INSTRUCTIONS FOR THE TASK
What you return must match the entries word for word, minus the pictures.

[Extracted records]
■ ■ ■ ■ ■ ■ ■

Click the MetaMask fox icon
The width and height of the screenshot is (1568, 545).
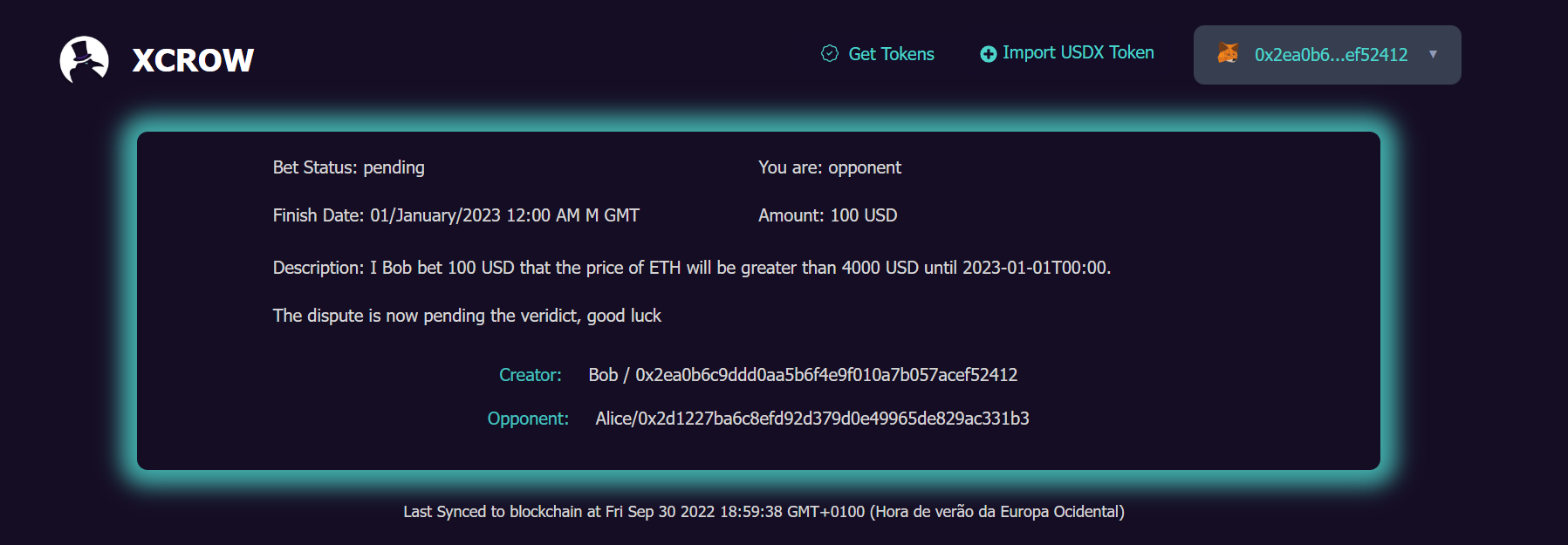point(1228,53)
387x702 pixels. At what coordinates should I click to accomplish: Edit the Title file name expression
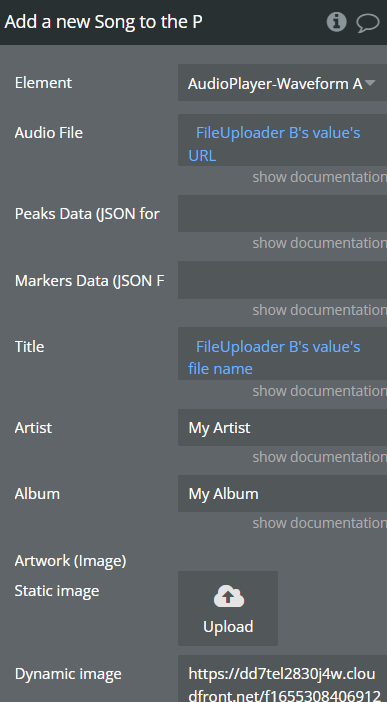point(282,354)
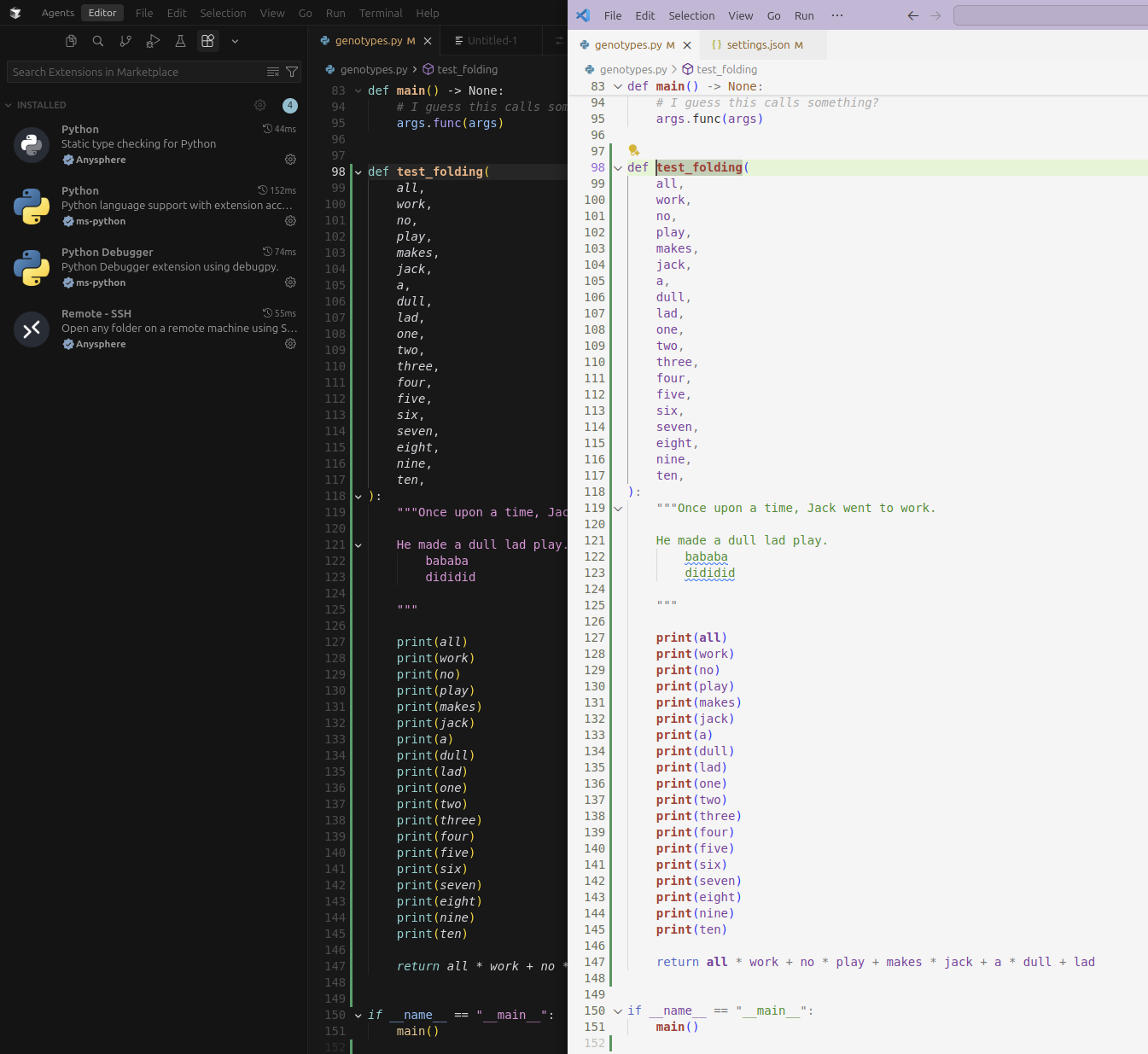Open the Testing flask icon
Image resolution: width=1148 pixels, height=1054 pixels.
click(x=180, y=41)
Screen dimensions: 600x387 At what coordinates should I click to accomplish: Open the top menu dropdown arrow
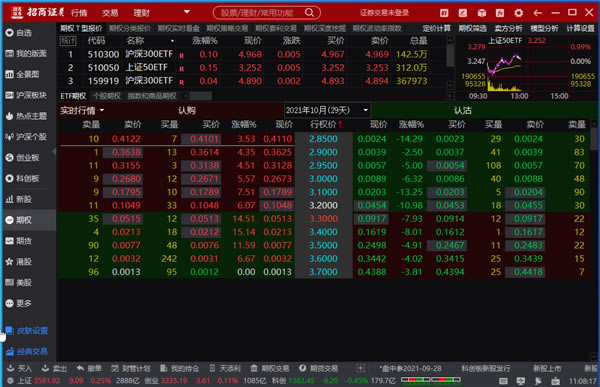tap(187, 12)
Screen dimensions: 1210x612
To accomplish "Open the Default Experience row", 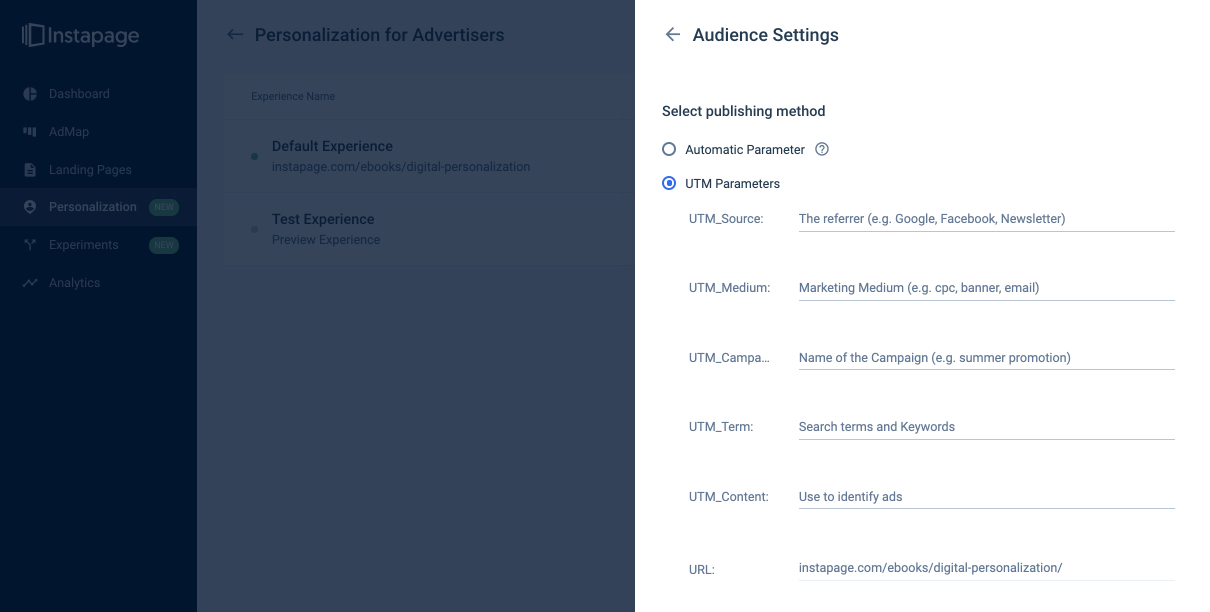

■ ■ ■ ■ ■ ■ ■

RESPONSE TO THIS EXERCISE
Click the MetaMask fox icon
The width and height of the screenshot is (1568, 545).
point(1228,53)
387x702 pixels. At what coordinates should I click to accomplish: Edit the Title file name expression
point(282,354)
Open the Testing flask icon
Image resolution: width=1148 pixels, height=1054 pixels.
click(x=180, y=41)
Screen dimensions: 600x387 At what coordinates should I click to accomplish: Open the top menu dropdown arrow
tap(187, 12)
Screen dimensions: 1210x612
To accomplish "Open the Default Experience row", 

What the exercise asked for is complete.